§ SOURCE DOCUMENT
┌──
What you really want to accomplish is something like Date.getDay(), or something similar so that you can add hours, days, etc. to the original Date. This is likely the source of all your problems.
What you can do is read the Mozilla Developer Network documentation on Date objects to see all of the functions on Dates and their uses. You can greatly simplify what you're trying to do by using these functions, instead of doing abstract operations like j * 86400.
It should also be noted that you can do simple operations such as the following, to add 4 hours to the current Date (time):
var myDate = new Date();
Logger.log(myDate); // ~ console.write
var laterDate = new Date(myDate.setHours(myDate.getHours() + 4));
Logger.log(laterDate); // ~ console.write
which gives the following:
[13-11-16 14:13:38:947 EST] Sat Nov 16 14:13:38 GMT-05:00 2013
[13-11-16 14:13:38:954 EST] Sat Nov 16 18:13:38 GMT-05:00 2013
Working with dates can be tricky - but it's always best to use the simplest methods that are available, which are built into the Date objects themselves. There are also numerous other libraries that provide extended functionality for Dates such as Date js.
If you're still running into your problem after attempting to try using methods I displayed above, please run your script and post both the Execution Transcript and the content of the Logger so that I can help you narrow down the issue :)
└──
Rows on finding words and elements
┌──
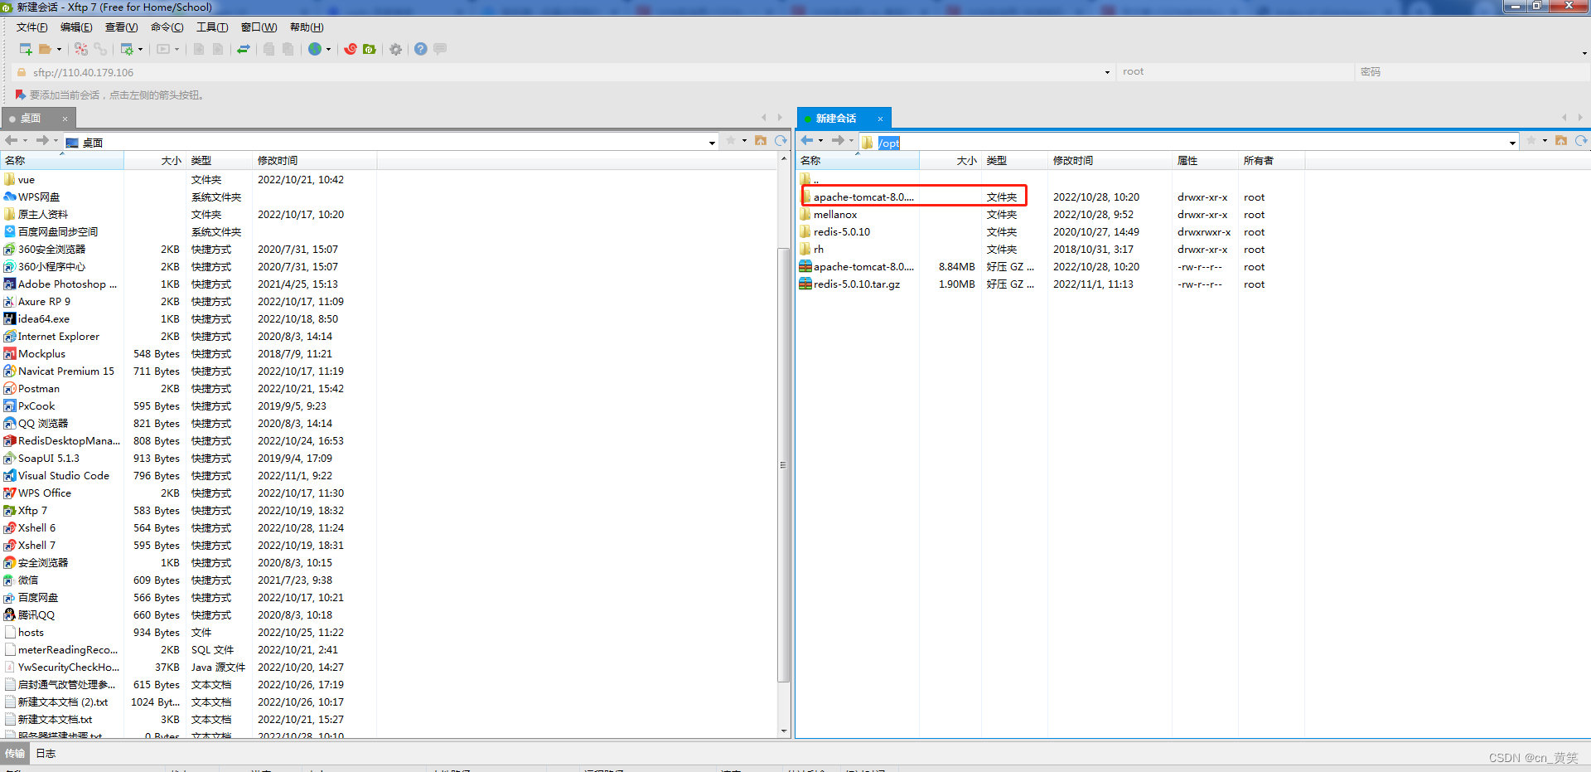Viewport: 1591px width, 772px height.
Task: Open the 工具(T) menu
Action: (x=212, y=27)
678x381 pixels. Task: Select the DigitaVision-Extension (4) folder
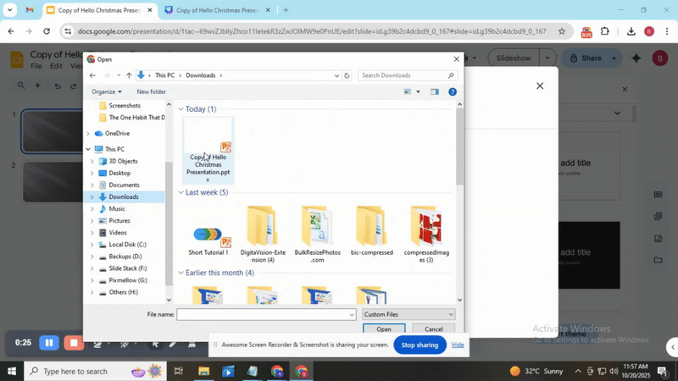tap(262, 234)
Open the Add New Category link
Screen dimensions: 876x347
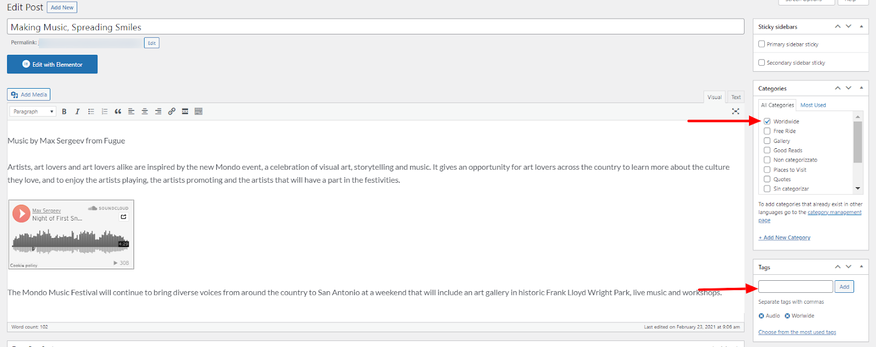[784, 238]
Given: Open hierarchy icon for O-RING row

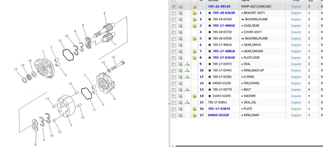Looking at the screenshot, I should coord(187,77).
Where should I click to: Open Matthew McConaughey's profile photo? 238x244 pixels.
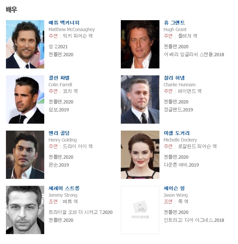[25, 44]
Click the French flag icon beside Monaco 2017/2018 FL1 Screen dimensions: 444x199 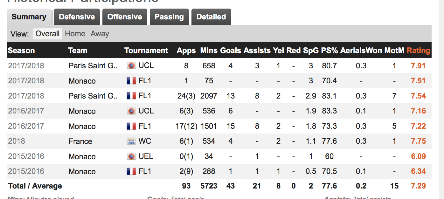[x=131, y=81]

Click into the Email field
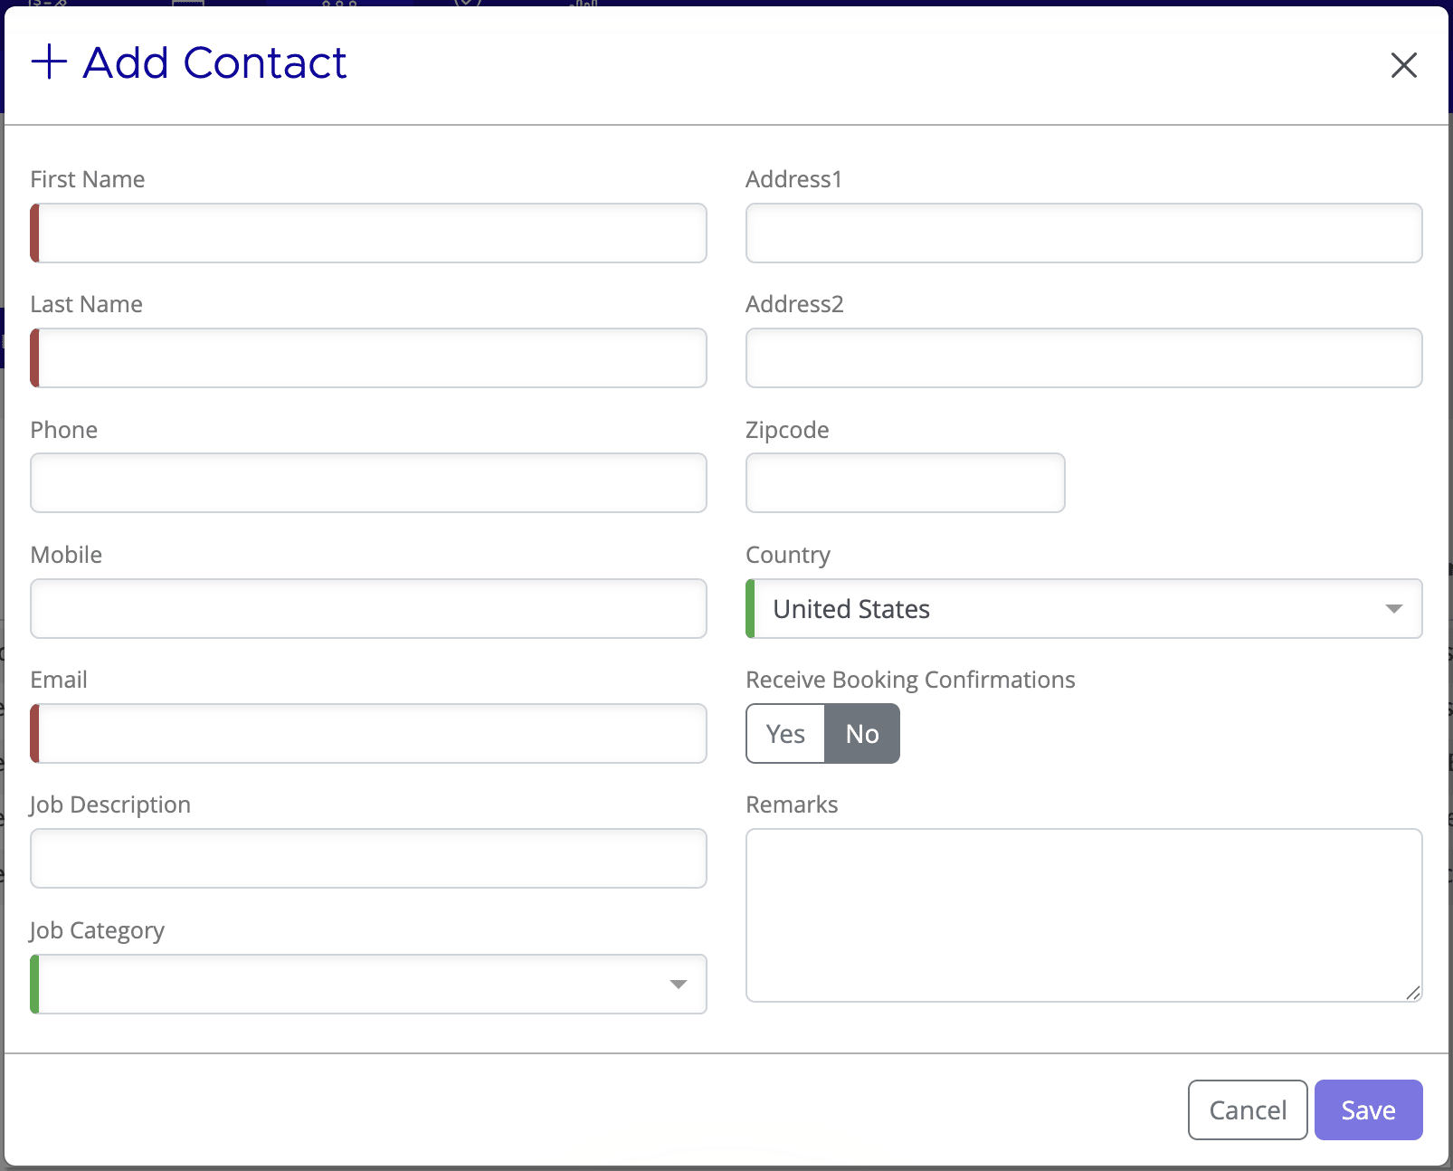click(367, 733)
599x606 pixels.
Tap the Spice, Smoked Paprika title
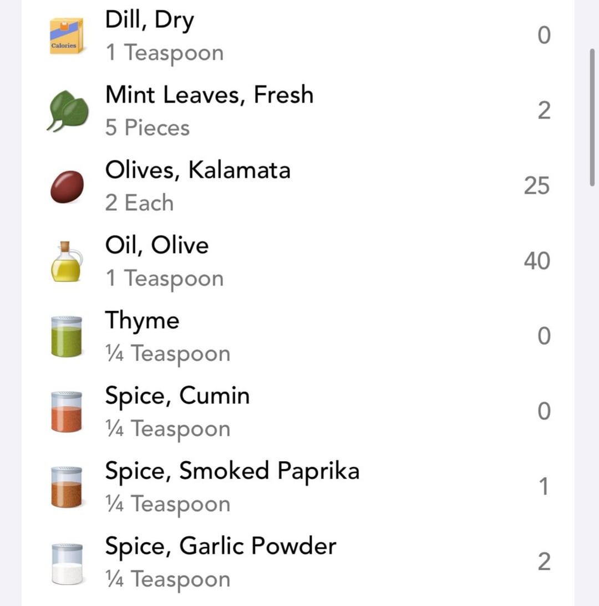pos(232,471)
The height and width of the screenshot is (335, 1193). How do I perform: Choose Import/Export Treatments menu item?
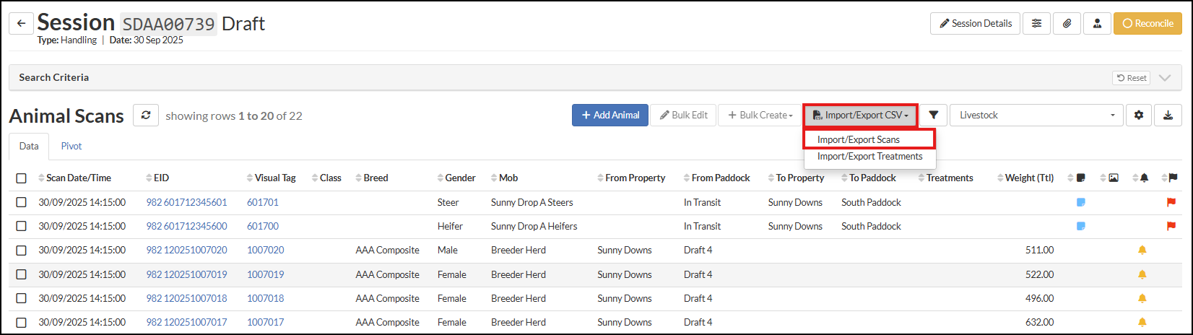pos(869,157)
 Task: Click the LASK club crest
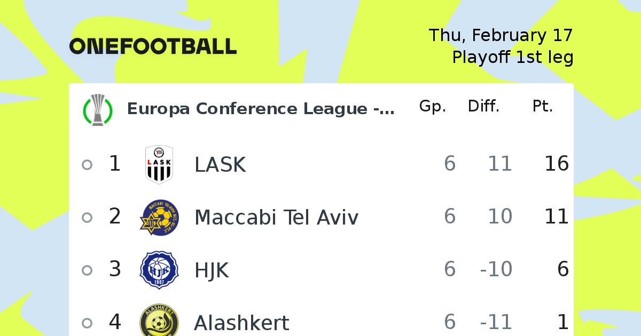click(x=159, y=165)
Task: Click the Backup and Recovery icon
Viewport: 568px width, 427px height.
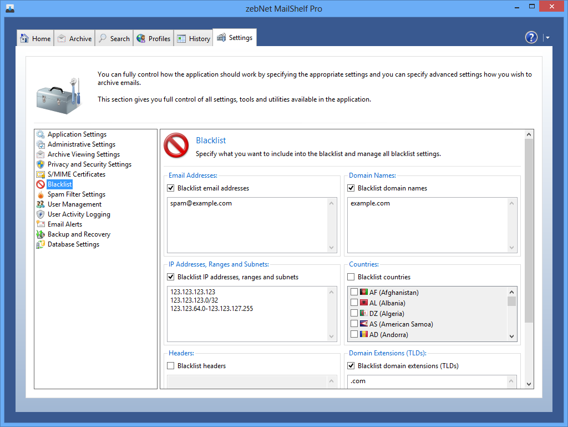Action: (40, 234)

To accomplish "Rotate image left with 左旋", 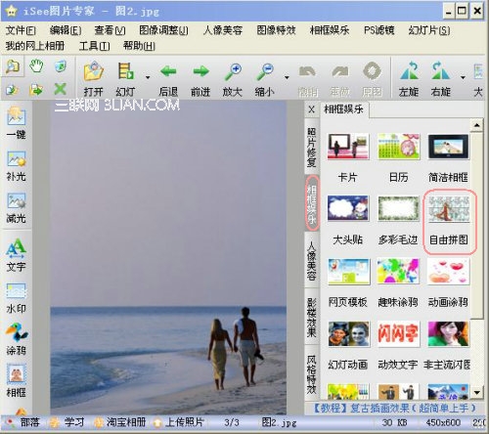I will click(409, 78).
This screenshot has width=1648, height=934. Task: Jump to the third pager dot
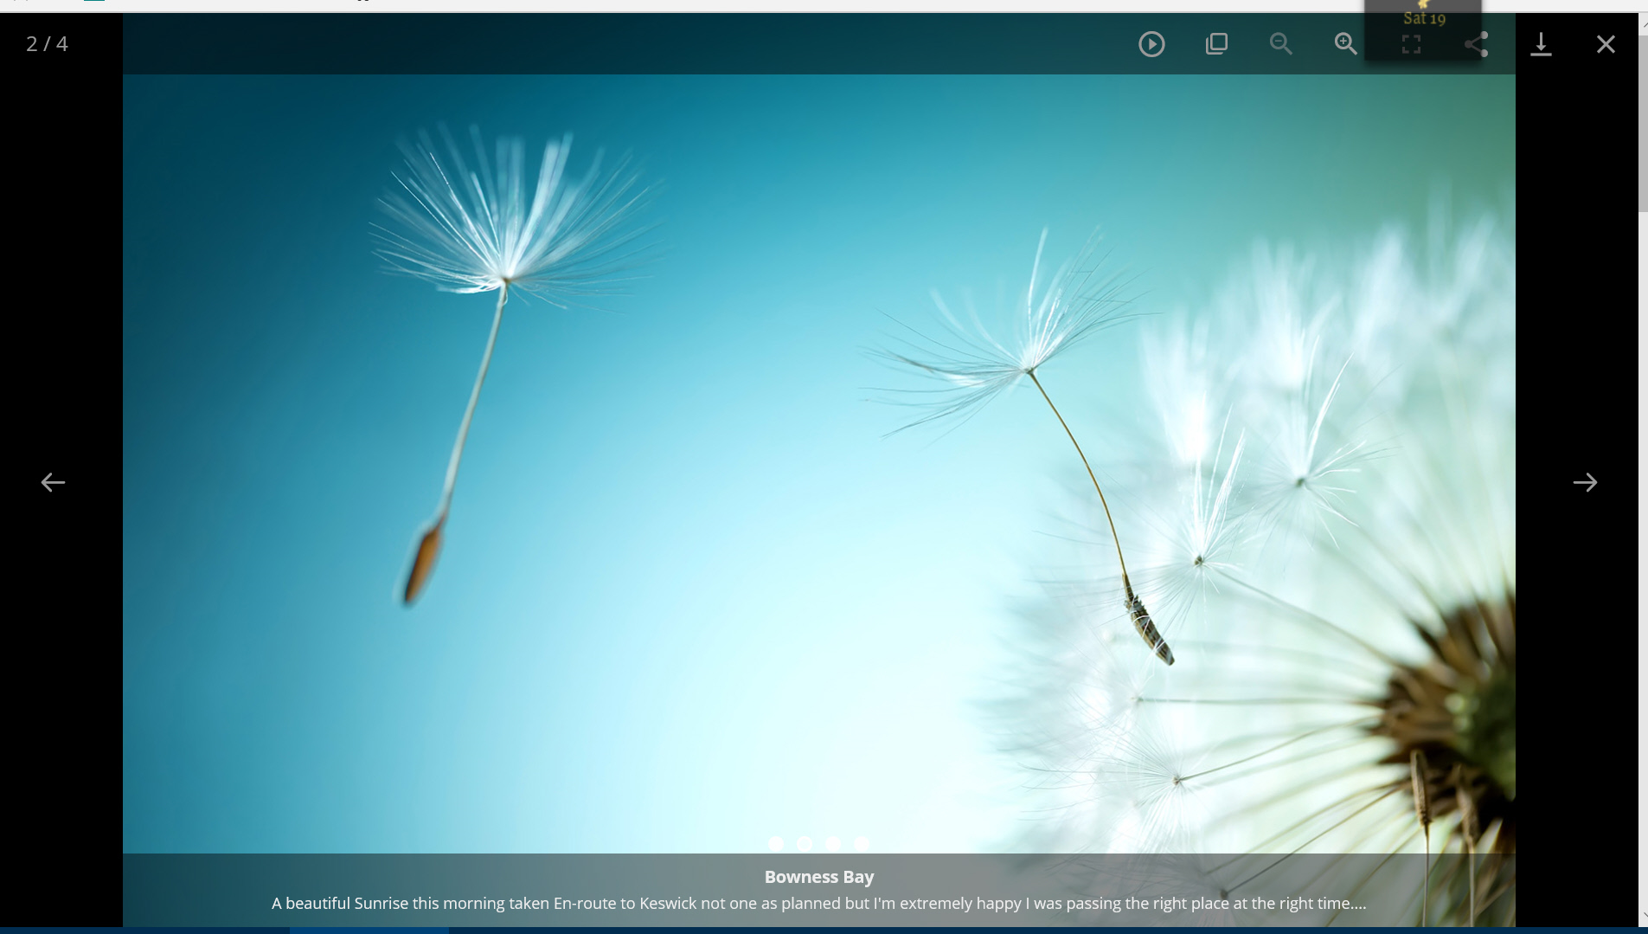point(833,843)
└──
§ TO DO
• 1. Decide whether each statement agrees with the text on Date objects, answering yes or no and quoting the words of the text that settle it: (a) The text points to the Mozilla Developer Network documentation for the functions on Dates. (b) The code example adds six hours to the current Date. (c) Date js is named as a library that extends what Dates can do.
• 2. Write out everything in the text on Date objects from "If you're still" down to "the issue :)", word for word.
The rows have no connection to the text on Date objects.

§ PER-TASK ANSWERS
• 1.
(a) Yes: "read the Mozilla Developer Network documentation on Date objects to see all of the functions on Dates and their uses"
(b) No: "to add 4 hours to the current Date (time)"
(c) Yes: "There are also numerous other libraries that provide extended functionality for Dates such as Date js"

• 2.
If you're still running into your problem after attempting to try using methods I displayed above, please run your script and post both the Execution Transcript and the content of the Logger so that I can help you narrow down the issue :)